* [TAREA PROPUESTA] Reescribe como lista el párrafo del texto sobre la ira que comienza con «No penséis que la ira». Conserva sus ideas principales.

* [TEXTO DEL DOCUMENTO]
▼

No penséis que la ira es cosa sin importancia. ¿Qué es la ira? El deseo de venganza. ¿Qué es el odio? La ira inveterada. Lo que al principio era solamente ira se convirtió en odio porque se hizo vieja. La ira es la paja; el odio, la viga. A veces reprendemos al que se aíra, manteniendo nosotros el odio en el corazón. Nos dice entonces Cristo: «Ves la paja en el ojo de tu hermano y no ves la viga en el tuyo». ¿Por qué la paja, creciendo, llegó a hacerse una viga? Porque no fue sacada al momento.

Tantas veces toleraste que saliera y se pusiera él sobre tu ira, que la hiciste vieja. Acumulando falsas sospechas, regaste la paja; negándola, la nutriste; nutriéndola, la hiciste una viga. Al menos, tiembla cuando se te dice: «El que odia a su hermano es un homicida».

 

Haced, pues, lo que está dicho: «Así como nosotros perdonamos a nuestros deudores», y pedid con seguridad: «Perdónanos nuestras deudas», porque en esta tierra no podréis vivir sin deudas (Agustín de Hipona, «Sermón 58», 7-8, en Obras completas de san Agustín, X, Biblioteca de Autores Cristianos, Madrid 1983, 150-153).

 

ACTIO

 

Repite con frecuencia y vive hoy la Palabra:

«Acuérdate del fin y deja de odiar» (Sir 28,6).

▲

* [SECCIÓN DE DATOS]
▼

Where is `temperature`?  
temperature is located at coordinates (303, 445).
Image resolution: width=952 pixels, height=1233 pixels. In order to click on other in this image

▲

* [TAREA RESUELTA]
- La ira no es algo sin importancia: es el deseo de venganza.
- El odio es la ira inveterada; la ira se convierte en odio al hacerse vieja.
- La ira es la paja; el odio, la viga.
- A veces reprendemos al que se aíra mientras nosotros guardamos odio en el corazón. Por eso Cristo dice: «Ves la paja en el ojo de tu hermano y no ves la viga en el tuyo».
- La paja llegó a hacerse viga porque no fue sacada al momento.